### Record excerpts

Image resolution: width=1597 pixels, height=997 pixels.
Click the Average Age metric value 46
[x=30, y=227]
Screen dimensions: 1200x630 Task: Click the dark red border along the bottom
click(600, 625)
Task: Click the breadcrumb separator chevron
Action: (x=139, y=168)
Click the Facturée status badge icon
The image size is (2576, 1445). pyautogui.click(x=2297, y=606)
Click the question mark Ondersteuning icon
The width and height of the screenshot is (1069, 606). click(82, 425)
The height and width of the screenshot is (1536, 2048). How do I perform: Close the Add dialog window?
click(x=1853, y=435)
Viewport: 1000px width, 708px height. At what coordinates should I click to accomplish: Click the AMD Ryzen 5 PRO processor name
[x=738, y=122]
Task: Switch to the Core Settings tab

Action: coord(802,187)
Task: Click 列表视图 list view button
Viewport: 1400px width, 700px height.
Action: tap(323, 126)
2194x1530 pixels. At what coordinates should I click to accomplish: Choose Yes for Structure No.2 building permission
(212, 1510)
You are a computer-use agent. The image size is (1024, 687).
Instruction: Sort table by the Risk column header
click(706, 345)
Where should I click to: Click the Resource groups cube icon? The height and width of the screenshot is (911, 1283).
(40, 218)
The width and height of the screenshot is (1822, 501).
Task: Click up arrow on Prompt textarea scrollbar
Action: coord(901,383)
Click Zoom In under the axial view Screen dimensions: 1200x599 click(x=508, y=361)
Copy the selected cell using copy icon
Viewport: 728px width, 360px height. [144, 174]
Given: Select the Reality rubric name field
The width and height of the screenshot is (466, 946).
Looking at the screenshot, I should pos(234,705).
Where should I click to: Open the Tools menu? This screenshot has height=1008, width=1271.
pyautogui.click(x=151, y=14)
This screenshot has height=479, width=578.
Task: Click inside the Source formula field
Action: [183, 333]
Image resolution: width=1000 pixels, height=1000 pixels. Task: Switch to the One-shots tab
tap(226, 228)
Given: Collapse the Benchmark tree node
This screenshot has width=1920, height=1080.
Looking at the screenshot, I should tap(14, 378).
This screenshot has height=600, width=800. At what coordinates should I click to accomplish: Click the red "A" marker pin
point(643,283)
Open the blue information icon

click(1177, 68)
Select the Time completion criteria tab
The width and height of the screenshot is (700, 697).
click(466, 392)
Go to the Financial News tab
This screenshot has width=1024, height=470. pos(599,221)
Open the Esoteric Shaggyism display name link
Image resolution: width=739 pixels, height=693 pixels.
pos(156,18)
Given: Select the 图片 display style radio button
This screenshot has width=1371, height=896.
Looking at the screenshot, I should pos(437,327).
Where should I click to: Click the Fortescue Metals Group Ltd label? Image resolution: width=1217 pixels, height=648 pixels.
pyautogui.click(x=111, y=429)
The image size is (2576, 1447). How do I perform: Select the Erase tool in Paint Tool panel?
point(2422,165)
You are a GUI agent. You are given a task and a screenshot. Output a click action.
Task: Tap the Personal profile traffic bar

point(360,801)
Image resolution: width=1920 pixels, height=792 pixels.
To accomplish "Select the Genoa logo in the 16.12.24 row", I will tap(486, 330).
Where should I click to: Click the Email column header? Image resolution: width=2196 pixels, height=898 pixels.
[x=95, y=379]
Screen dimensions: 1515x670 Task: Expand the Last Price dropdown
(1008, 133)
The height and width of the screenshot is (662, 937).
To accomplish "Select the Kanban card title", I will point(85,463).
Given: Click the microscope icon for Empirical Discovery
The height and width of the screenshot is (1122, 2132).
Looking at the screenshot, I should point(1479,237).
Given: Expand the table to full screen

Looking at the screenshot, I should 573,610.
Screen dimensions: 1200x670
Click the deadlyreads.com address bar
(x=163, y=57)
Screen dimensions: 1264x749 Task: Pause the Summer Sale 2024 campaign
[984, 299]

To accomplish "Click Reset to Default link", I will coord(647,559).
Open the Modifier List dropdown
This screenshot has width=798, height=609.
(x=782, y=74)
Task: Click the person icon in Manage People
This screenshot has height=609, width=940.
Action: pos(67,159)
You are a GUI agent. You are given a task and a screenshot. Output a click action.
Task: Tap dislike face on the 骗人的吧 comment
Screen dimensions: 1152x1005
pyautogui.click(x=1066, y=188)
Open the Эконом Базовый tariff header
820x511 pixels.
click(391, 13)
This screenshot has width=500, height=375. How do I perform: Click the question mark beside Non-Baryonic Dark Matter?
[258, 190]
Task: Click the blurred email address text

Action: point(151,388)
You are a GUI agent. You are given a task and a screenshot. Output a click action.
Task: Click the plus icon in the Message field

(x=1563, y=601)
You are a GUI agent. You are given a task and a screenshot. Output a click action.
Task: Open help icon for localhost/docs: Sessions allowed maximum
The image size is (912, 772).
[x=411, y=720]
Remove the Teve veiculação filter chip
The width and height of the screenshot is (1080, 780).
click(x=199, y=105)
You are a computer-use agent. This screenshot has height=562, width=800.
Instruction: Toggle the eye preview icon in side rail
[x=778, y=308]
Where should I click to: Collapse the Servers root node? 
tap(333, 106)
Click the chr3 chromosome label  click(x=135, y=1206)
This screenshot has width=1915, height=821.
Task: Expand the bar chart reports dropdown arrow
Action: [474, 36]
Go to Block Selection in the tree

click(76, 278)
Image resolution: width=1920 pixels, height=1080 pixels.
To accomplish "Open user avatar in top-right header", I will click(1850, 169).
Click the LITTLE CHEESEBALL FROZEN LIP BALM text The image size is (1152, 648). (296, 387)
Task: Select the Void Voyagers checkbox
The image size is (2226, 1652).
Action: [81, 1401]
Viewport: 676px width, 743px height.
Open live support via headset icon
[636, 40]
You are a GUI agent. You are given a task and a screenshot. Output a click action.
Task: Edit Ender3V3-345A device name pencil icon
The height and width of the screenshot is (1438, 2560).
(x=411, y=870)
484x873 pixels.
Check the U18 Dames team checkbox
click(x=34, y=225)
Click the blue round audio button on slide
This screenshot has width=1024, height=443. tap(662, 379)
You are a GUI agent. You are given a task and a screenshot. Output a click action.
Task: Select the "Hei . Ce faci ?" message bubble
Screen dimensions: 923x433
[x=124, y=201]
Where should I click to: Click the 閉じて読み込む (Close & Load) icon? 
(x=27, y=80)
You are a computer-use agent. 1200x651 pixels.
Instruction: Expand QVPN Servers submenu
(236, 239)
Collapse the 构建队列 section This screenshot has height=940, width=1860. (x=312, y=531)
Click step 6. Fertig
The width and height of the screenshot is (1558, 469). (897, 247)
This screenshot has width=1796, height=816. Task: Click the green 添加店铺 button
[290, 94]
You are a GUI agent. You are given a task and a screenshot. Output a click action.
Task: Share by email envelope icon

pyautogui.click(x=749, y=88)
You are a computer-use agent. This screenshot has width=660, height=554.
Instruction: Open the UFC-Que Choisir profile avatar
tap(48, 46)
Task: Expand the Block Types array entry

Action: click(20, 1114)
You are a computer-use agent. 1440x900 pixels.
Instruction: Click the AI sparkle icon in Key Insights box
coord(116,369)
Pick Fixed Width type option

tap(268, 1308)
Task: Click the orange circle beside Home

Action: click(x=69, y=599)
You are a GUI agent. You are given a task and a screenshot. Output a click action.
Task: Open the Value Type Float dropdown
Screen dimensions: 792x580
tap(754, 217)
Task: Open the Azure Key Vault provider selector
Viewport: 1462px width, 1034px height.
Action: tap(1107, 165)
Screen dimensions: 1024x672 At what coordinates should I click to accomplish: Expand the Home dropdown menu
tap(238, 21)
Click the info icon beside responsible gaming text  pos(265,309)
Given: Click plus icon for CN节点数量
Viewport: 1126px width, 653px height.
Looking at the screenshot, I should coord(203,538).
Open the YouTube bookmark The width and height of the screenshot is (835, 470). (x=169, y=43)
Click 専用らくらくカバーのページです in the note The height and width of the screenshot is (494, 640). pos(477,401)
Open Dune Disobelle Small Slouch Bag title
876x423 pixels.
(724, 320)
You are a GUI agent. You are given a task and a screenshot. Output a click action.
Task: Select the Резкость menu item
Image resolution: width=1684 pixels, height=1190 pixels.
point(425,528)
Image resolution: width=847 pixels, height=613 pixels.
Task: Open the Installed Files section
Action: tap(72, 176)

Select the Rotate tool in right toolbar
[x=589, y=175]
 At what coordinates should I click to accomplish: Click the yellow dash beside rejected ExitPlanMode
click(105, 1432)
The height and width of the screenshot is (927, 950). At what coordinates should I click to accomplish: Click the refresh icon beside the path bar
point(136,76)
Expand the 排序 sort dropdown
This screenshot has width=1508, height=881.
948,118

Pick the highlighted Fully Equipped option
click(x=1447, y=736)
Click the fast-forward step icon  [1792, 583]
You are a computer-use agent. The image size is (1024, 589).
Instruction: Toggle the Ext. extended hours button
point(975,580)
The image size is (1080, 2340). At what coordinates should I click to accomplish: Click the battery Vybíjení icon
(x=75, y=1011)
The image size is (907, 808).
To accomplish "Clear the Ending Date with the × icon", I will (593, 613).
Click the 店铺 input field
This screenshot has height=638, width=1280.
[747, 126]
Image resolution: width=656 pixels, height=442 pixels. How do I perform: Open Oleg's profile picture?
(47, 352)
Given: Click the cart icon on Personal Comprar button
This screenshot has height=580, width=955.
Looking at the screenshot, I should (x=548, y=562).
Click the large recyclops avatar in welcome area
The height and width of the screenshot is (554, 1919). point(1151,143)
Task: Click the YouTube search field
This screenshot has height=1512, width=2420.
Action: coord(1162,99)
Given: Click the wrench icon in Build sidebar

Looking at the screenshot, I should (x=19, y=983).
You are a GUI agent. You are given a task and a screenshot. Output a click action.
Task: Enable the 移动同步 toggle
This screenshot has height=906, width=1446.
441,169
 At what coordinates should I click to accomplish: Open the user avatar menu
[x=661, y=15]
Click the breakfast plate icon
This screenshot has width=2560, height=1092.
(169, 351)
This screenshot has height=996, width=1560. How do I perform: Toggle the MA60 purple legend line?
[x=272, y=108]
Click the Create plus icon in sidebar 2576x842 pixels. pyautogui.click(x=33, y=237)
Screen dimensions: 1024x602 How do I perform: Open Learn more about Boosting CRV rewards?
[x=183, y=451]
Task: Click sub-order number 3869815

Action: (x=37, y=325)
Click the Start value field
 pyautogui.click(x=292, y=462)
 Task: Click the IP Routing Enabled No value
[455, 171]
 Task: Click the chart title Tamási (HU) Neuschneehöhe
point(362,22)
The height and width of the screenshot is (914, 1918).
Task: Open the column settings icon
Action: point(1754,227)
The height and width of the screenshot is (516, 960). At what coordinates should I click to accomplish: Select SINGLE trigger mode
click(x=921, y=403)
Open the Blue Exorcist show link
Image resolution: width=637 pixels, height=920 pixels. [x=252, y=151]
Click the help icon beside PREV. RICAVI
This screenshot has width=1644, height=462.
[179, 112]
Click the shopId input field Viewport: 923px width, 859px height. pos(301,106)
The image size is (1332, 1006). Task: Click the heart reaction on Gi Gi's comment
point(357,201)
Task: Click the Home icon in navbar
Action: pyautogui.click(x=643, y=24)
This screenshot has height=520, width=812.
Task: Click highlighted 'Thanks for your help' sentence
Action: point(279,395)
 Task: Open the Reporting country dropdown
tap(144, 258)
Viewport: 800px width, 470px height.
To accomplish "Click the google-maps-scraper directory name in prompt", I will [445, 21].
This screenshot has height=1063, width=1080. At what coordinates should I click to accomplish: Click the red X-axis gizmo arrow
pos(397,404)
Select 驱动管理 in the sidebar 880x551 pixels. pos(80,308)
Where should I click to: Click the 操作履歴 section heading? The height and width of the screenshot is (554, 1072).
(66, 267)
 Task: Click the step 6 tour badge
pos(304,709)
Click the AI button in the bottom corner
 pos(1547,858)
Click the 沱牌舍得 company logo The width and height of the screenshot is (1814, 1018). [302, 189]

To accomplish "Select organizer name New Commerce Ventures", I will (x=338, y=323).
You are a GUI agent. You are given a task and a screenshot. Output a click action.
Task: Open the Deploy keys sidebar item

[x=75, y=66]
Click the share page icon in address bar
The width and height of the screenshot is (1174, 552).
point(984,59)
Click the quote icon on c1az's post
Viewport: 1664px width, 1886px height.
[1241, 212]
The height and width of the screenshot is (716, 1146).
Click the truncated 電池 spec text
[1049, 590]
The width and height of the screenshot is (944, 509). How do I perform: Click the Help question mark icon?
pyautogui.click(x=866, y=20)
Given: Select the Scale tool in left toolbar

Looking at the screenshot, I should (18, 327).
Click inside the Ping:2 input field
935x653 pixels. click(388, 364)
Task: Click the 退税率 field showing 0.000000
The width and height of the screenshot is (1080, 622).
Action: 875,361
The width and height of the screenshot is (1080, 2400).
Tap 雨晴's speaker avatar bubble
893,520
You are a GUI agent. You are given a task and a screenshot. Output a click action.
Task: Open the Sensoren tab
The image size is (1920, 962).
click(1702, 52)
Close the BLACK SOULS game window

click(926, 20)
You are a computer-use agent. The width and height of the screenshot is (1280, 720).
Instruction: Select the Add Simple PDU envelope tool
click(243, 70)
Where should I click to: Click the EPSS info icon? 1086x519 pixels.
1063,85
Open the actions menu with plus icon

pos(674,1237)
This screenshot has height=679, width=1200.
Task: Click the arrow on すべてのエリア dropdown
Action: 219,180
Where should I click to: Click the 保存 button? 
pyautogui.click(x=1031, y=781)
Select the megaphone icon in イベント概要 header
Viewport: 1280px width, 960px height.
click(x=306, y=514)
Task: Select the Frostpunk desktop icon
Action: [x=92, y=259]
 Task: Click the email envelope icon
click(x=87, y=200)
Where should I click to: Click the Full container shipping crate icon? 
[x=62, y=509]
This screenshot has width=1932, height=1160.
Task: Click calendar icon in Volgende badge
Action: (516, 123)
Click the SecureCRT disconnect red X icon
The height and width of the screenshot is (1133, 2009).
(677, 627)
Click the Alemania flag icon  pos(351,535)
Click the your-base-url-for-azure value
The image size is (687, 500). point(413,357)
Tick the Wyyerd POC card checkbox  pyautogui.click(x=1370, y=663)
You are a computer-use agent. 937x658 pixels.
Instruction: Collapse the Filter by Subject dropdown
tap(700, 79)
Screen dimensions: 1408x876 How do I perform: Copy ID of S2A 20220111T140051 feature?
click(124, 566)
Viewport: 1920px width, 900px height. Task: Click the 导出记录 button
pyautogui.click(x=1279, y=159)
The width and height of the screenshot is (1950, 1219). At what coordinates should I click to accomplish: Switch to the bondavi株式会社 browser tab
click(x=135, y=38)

######

**Aim**
Please output the data starting at the line that contains "I will coord(647,559)." and ending at the line that contains "Action: pos(67,159)" as a two-column CSV with headers input and output. Each row should pair a text with its answer, each in its own quoted field, with line breaks turned into spaces.

**Answer for this exercise**
input,output
"To accomplish ""Click Reset to Default link"",","I will coord(647,559)."
"Open the Modifier List dropdown This screenshot has width=798, height=609.","(x=782, y=74)"
"Task: Click the person icon in Manage People This screenshot has height=609, width=940.","Action: pos(67,159)"